Martina Navratilova

The most daring player in the history of tennis, her attacking style and superb athleticism revolutionized the sport.

Published April 18, 2000 4:00PM (EDT)

If it weren't for the quick cut to the tennis court, you might at first have trouble recognizing Martina Navratilova in the new Subaru commercials. Only six years have passed since she wrapped up the greatest career ever in women's tennis -- whether in terms of victories or just plain style -- but already Navratilova's tennis playing seems incidental, because there's simply no one out there now to remind us of her dynamic, attacking, serve-and-volley style (and that goes even for the amazing Williams sisters and for Navratilova's namesake, Czech-born Martina Hingis).

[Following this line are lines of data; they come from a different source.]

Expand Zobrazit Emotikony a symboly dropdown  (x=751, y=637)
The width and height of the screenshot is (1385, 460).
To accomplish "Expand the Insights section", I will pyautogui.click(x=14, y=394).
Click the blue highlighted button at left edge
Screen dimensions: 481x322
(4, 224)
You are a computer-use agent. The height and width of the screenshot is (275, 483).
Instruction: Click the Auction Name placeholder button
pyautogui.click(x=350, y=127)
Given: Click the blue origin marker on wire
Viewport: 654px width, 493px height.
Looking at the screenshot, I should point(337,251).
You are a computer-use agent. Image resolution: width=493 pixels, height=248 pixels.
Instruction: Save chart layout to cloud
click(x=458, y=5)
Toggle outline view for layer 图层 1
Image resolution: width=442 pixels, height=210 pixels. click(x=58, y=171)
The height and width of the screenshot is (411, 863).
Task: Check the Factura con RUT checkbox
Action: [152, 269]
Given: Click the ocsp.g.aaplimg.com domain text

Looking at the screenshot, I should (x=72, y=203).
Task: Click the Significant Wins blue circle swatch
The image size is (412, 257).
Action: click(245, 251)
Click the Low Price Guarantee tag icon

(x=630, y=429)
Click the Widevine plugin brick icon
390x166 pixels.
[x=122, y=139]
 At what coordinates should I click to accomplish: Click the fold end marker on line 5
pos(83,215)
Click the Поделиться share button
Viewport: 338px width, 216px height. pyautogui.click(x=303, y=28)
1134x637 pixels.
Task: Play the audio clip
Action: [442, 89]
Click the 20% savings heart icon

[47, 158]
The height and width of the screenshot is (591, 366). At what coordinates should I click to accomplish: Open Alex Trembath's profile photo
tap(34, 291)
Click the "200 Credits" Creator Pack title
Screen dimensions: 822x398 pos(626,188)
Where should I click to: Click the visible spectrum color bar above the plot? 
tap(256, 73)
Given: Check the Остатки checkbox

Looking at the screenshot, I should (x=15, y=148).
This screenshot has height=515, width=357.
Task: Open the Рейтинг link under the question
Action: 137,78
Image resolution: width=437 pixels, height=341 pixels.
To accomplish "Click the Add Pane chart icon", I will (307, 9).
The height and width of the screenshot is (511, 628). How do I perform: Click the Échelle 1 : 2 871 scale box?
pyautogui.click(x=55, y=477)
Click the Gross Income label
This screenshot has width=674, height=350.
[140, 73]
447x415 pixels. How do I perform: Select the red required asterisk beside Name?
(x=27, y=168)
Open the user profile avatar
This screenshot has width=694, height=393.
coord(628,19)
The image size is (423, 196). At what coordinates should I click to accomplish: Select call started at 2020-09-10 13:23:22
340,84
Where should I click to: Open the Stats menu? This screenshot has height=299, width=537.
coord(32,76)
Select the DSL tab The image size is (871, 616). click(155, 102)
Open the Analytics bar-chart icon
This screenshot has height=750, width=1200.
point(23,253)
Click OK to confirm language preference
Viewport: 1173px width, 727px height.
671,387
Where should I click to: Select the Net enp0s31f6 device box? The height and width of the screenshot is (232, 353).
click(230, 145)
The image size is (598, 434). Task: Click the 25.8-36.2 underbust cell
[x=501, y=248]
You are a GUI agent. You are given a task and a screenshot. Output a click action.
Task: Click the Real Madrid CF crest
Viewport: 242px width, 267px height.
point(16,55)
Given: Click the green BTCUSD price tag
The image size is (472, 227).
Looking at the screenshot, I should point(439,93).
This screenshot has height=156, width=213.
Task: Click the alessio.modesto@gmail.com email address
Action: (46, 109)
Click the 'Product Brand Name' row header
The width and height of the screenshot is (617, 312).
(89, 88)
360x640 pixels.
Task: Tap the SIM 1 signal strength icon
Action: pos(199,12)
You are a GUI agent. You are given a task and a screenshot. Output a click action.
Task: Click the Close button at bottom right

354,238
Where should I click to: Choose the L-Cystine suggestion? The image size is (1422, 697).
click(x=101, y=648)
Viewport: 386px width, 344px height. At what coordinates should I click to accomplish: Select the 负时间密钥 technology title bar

Navratilova, once too controversial for TV ads because she talked openly about her love of both men and women, is today as well known for her intelligence and willfulness as for her tennis game. This is the joke behind the TV spots, in which Navratilova plays off the idea that only men know cars. "What do I know about performance?" Navratilova says with easy, tart sarcasm, and then, at the close of the commercial, featuring her and other prominent female sports stars: "What do we know? We're just girls?"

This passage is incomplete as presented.